Inhibitors in Haemophilia
An inhibitor is a type of antibody. It is a serious medical complication in haemophilia treatment. Generally, the immune system defends the body from substances that it doesn’t recognise (such as germs and viruses) to protect from infection or re-infection, after common illnesses or vaccination. However, in people with haemophilia, antibodies sometimes appear following treatment with factor VIII or IX, because their immune system fails to recognise the clotting factor proteins as normal proteins and neutralizes them. This prevents the body from stopping the bleed, and treatment from working.
As treatment is made ineffective by the inhibitor, bleeds become more difficult to control.
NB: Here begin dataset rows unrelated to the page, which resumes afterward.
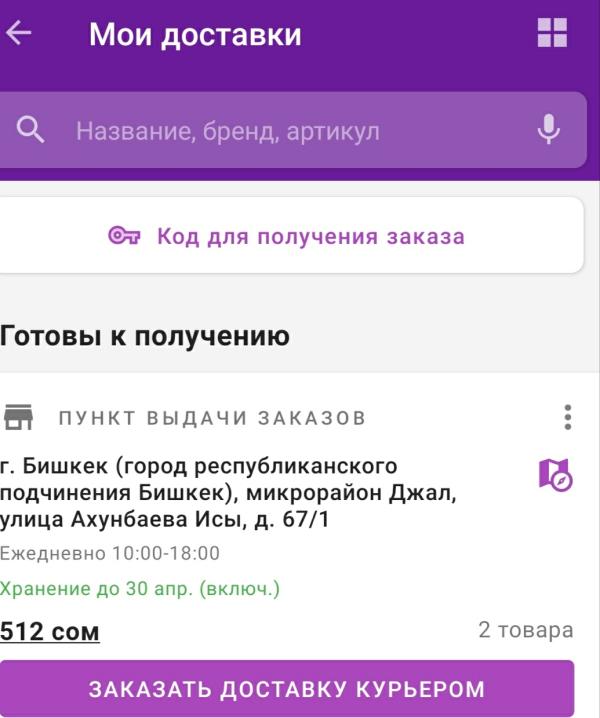Go back using the arrow icon
Screen dimensions: 600x718
coord(19,34)
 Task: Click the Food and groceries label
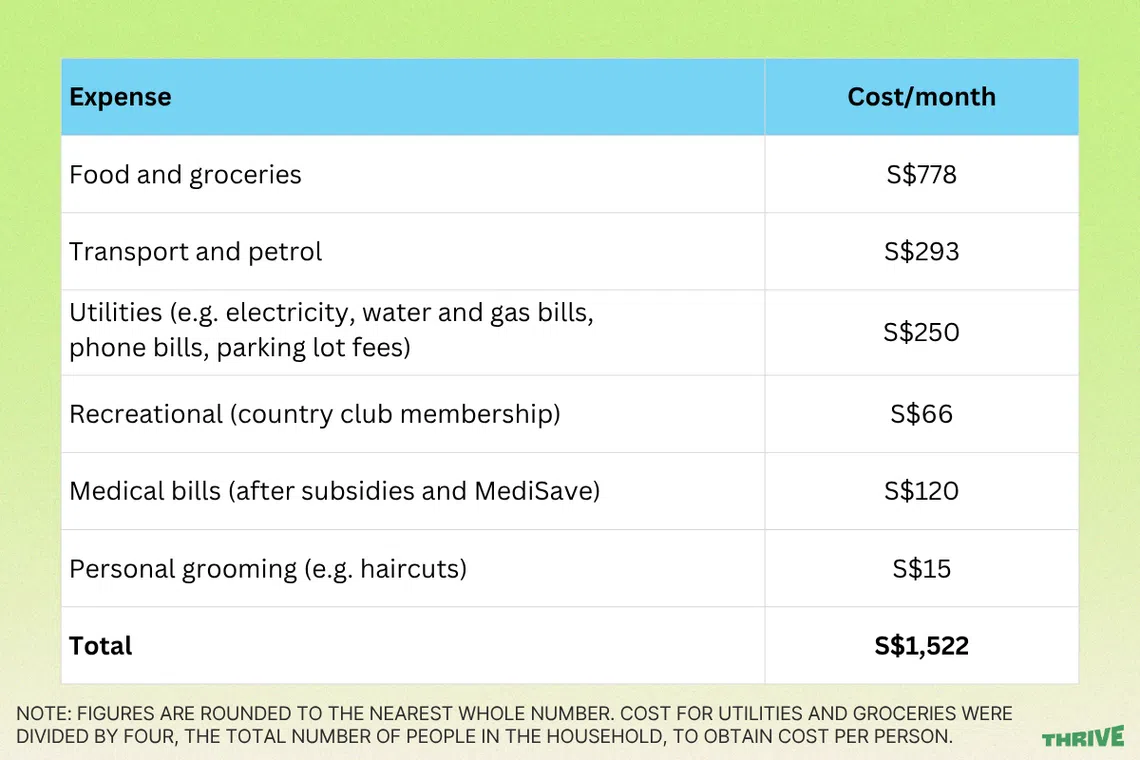185,175
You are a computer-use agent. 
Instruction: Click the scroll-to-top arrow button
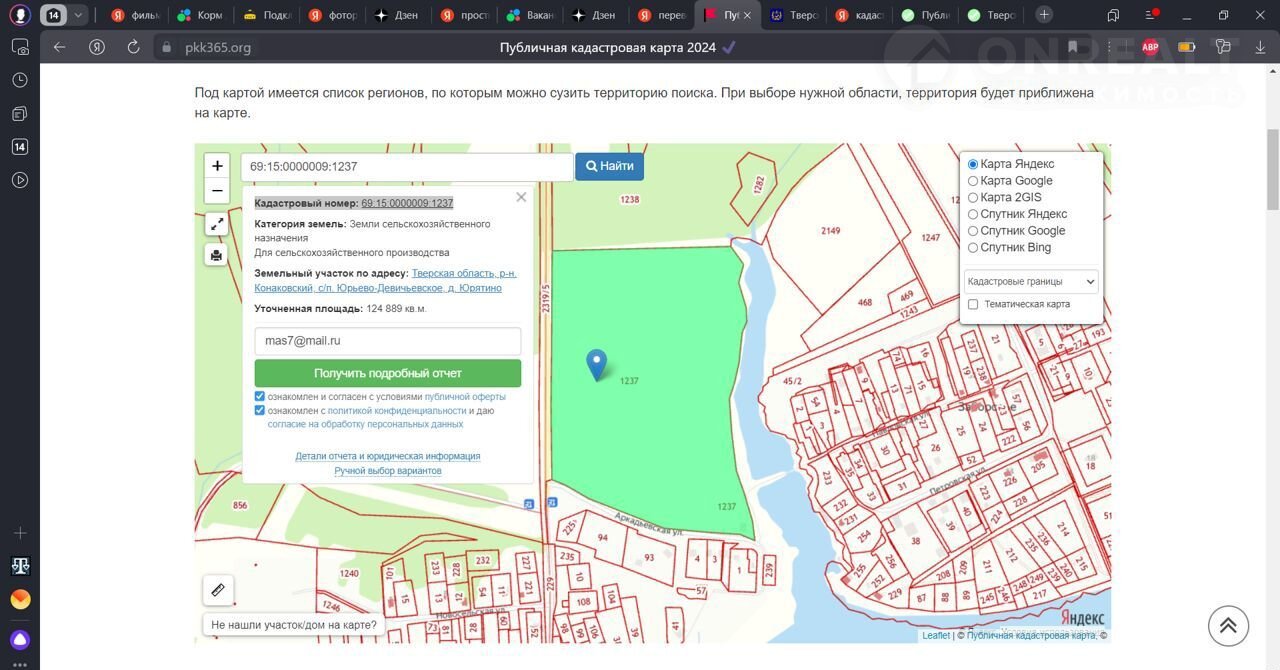point(1228,626)
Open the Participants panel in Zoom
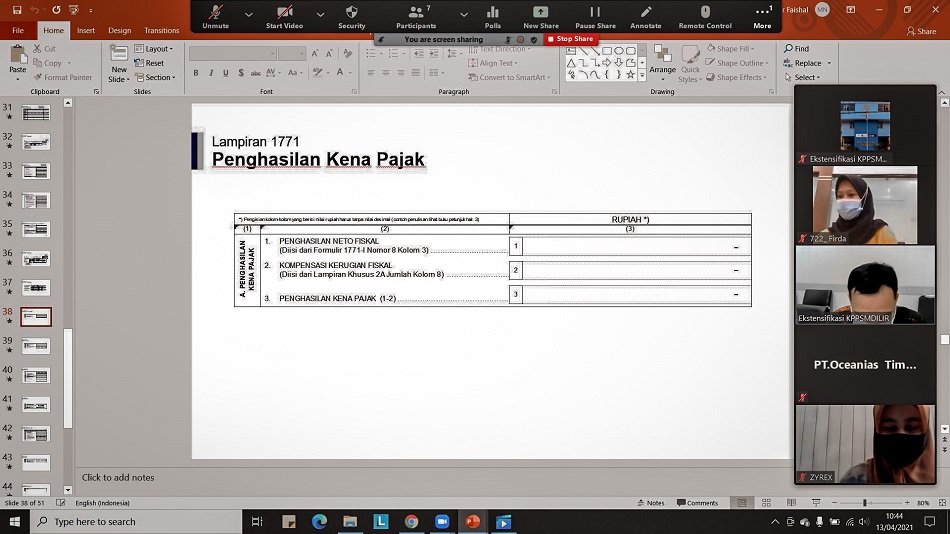This screenshot has width=950, height=534. [x=415, y=16]
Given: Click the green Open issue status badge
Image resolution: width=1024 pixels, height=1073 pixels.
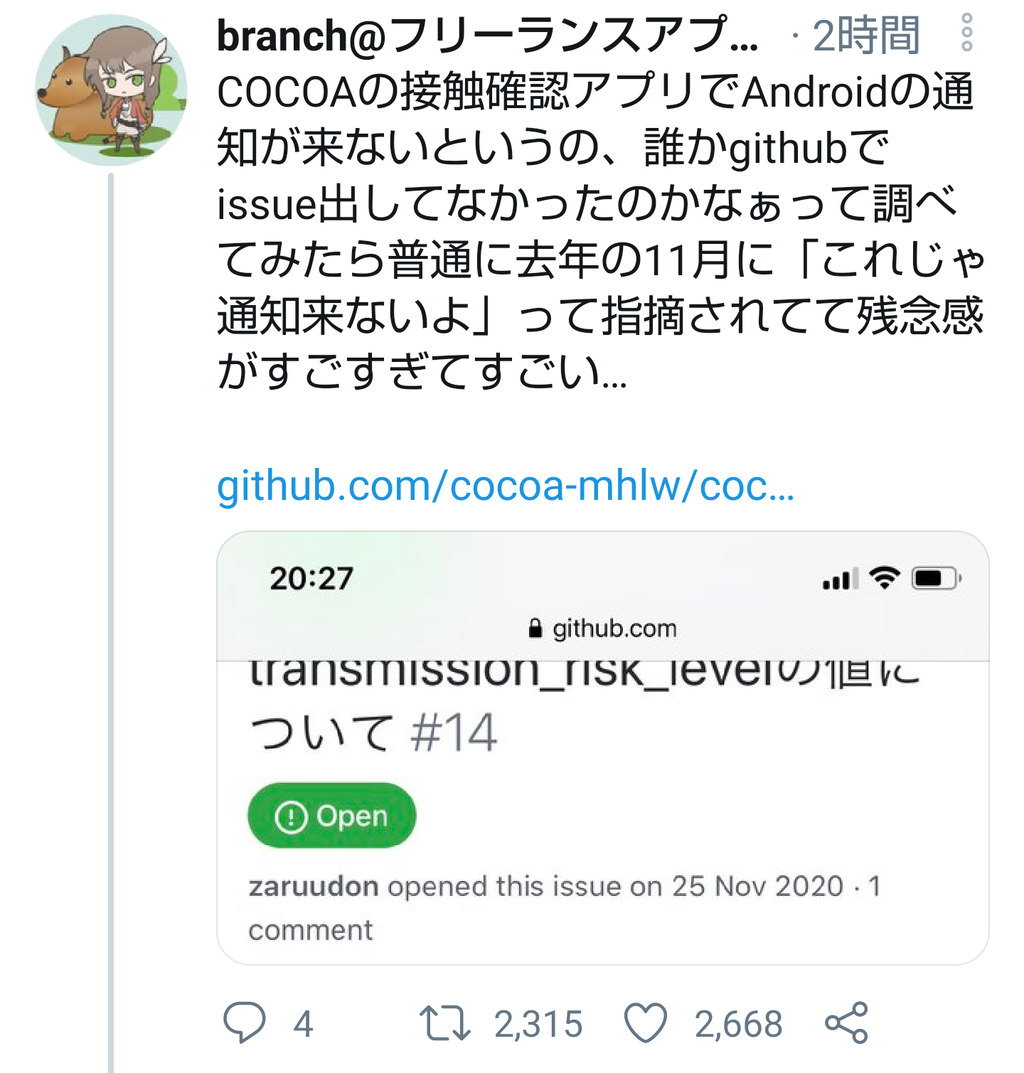Looking at the screenshot, I should click(331, 816).
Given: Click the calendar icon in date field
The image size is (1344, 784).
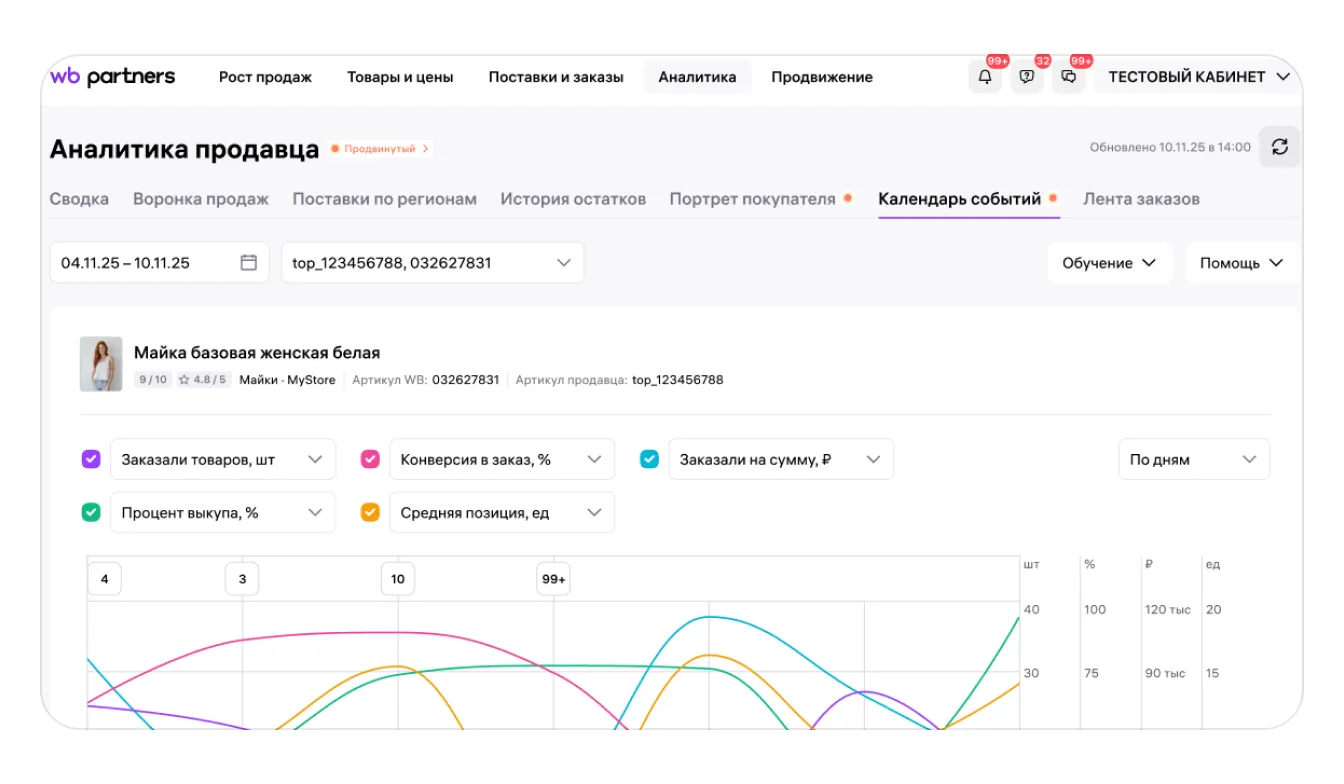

This can lead to more bleeding into muscles and joints, resulting in more joint damage and pain. Although keeping good levels of fitness is important (for strong muscles to support weak joints), it may be advised to limit the types of physical activities. Advanced drugs have been developed that bypass the inhibitor and form the blood clot. A technique called immune tolerance therapy (ITT) also is available to get rid of inhibitors. However, this is an intensive, lengthy and expensive procedure, and is not always successful.
Inhibitors are thus suspected when bleeding does not respond to treatment as well as it use to, or they may be detected during routine screening. People with more severe forms of haemophilia tend to develop inhibitors, usually at quite a young age or at the initial stages of treatment. It is recommended that children and adults recently diagnosed with haemophilia are tested regularly.